#### [TEXT SHOWN]
====

On August 14th, Joan wrote:

One of our concerns with ISI is helping teachers stay connected after the Invitational is over.  Our ISI runs from the first part of June to the first part of July.  This year we decided to run it for four weeks and tie our fifth week and credit to three Saturday meetings in the fall.  This was done in part to draw in rural teachers who have difficulty coming into Reno for extended periods of time in the summer.  We also hoped, by continuing to meet, to extend teacher exchanges into their classrooms and to encourage individual teacher research in the ensuing school year. Each fall meeting date is scheduled to last approximately five hours.  We sent a survey out last week to fellows asking for evaluation of different parts of the institute and what they are hoping/looking forward to in the fall meetings.  Happily, they threw us many bouquets (cheers.)

Disappointingly, they gave us no feedback on what they would like to see in the fall (boos.) They mostly just said they want to hear how everyone's year is going. Hmmm ... five hours worth?

I'm now having second and third thoughts on what seemed to be a good idea and where to go with it.  I would very much appreciate any input other directors have with this, particularly if you have tried something similar.

Thank you.

In exploring the Extended Invitational the following questions emerged that November:

  • Does an extended time frame make for a better invitational experience?
  • What activities, experiences, and outcomes are possible in the extended sessions that are not possible in the conventional 5-week setting?
  • Is it a reasonable trade-off for the time cut from the summer session?

The main components of the Invitational Summer Institute are teachers writing and providing response to one another, teachers reading and discussing current research, and teacher demonstrations on which to share, reflect upon and discuss.  The most obvious extension seemed to be the teacher writing which could be posted for response.  With the E-Journal underway and providing that element, the next component seemed to be the reading and reflecting aspect.  One thing that might not be possible for an individual site would be to dialogue with authors of research.

  • The initial proposal outline looked like this:
  • Time with author actually on-line: Approximately one week
  • Time of ensuing discussion:  Approximately one month 

Benefits to NWP:  Author's book could promote discussion on issues on teaching writing among participants and also allow lurkers to experience a virtual meeting where author posts ideas and responses to an issue for further teacher online participation. The resulting discussion can be archived on conference space for future review and reflection.

====

#### [COLLECTED MATERIAL]
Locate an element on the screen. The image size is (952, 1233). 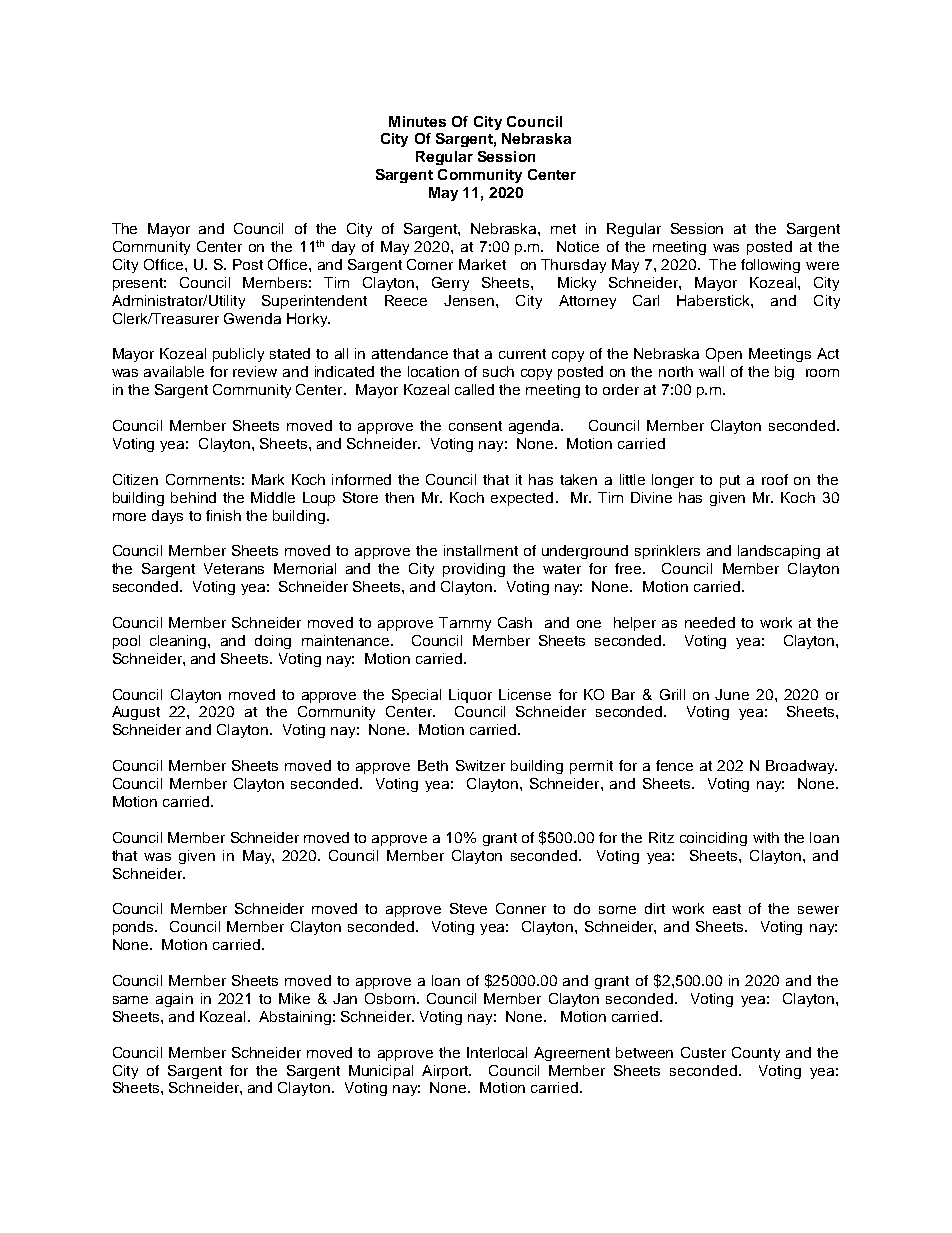
ponds is located at coordinates (134, 928).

====

#### [GOAL 1]
List the main components of the Invitational Summer Institute that the text about the institute names.
#### [GOAL 2]
Reproduce the passage of the Invitational Summer Institute text starting with "I'm now having" and going on through "better invitational experience?".
The material above is separate from the text about the Invitational Summer Institute.

#### [CORRECT OUTPUT 1]
- Teachers writing and providing response to one another
- Teachers reading and discussing current research
- Teacher demonstrations on which to share, reflect upon and discuss

#### [CORRECT OUTPUT 2]
I'm now having second and third thoughts on what seemed to be a good idea and where to go with it.  I would very much appreciate any input other directors have with this, particularly if you have tried something similar.

Thank you.

In exploring the Extended Invitational the following questions emerged that November:

  • Does an extended time frame make for a better invitational experience?